SHARING AND NAMING: RSS AND TAGS

However, let us step away a little from this detail to gain some perspective. The key qualities that we need to keep in mind around network literacy is that different services or web sites (for example a blog, flickr and CiteULike) are all able to communicate with each other. This is managed (and the development of this is perhaps the most underrated achievement of the recent Internet) through a virtual Esperanto which usually goes by the names of XML and RSS. Google these if you’d like to find out more, but essentially XML is a way to standardise the publication of information so that it can be shared, while RSS is a simple syndication system based on XML that allows for the exchange of this information between different services. Hence, Internet services and their content now chat amongst themselves, and this lets us, the users, easily place content in disparate locations and just as easily weave them together as new ‘publications’ in other locations.

Now, why would you store things in different places? One answer is because we use a range of services and each of these is, usually, an independent Web site.
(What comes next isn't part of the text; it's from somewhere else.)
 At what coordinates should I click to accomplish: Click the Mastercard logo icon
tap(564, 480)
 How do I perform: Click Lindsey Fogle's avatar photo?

Each service generally specialises in one thing (for example flickr manages photographs) and to ‘write’ with these you generally register an account on each service (one aspect of being network literate is learning to have a username for yourself that is only yours so that you only need to remember one for all the different services you may end up registering for!) and this lets you contribute your material. For example, I have an account on CiteULike so that I can add entries to my online academic library. I, and any one else, can view these entries and if they find a reference I have added then they can also include this into their own library. Of course, as an active member of CiteULike I can also view others references and similarly include these as part of my own library. In the case of CiteULike I can then very easily build a collection of resources, all appropriately cited. I can then use such a site for research to find references I don’t know about, or to easily compile an ongoing bibliography that my peers and students can access and use. Now each of the services I mentioned above work the same way, hence I have a flickr account (for photo sharing) and a del.icio.us account (for sharing web bookmarks), and each allows me to contribute my own content, while also viewing others and being able to add other’s content to my own collections. Such services are generically described as social software, and they earn this title because they are designed to facilitate the collecting and sharing of information between otherwise disparate individuals or groups.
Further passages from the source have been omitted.